Example CGM Remote Follow Orders

for Healthcare Providers

The following is an example of wording that could be added to a DMMP/school order or as a separate letter for CGM with caregiver app to be used by the school.

Supplemental DMMP Orders:

[ ] Remote monitoring of (Patient’s name) Continuous Glucose Monitor for alerts by school nurse and trained staff.

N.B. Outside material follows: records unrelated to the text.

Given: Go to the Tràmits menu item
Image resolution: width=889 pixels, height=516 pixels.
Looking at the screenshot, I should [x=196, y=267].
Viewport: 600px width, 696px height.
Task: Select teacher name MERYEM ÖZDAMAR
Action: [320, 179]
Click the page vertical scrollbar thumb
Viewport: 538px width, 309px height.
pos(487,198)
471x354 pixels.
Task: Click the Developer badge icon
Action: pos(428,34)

Optional additional information: 
Interventions are required at the following blood glucose numbers:

[ ]  Low Alert: _____mg/dL  - treat for hypoglycemia according to DMMP

[ ]  High Alert: _____mg/dL for more than _______ minutes – treat for hyperglycemia according to DMMP

[ ]  Urgent Low:  55 mg/dL - treat for hypoglycemia according to DMMP

[ ]  No Data Notification: ____ minutes -evaluate reason for loss of data (sensor error, device out of range)

Example Addendum Letter:

Re: (Patient Name, age, School)

To Whom It May Concern,

(Patient name) is cared for at (clinic name) for Type 1 Diabetes.  This is a lifelong chronic disease that affects the endocrine system, specifically eating and blood glucose levels.  Both high and low blood glucose levels impact daily functioning, ability to learn and pose immediate and chronic safety concerns if not identified and treated. During times of low and high blood glucose, people often experience confusion and difficulty concentrating. 

(Patient name) requires that school staff monitor their continuous glucose monitor (CGM) remotely for alerts during the school day and at school sponsored activities.  Also, (patient name) requires remote blood glucose checks at routine times according to their DMMP/school orders. These interventions will minimize disruptions to (patient name) and their classmates, minimize missed class time, and will help keep them safe and fully able to participate in the school day. 

Specific details and settings should be a collaboration between the parent/student, school staff and clinic staff.  We endorse the recent guidance by the ADA on this matter. 


Please do not hesitate to contact our team if you have questions or concerns.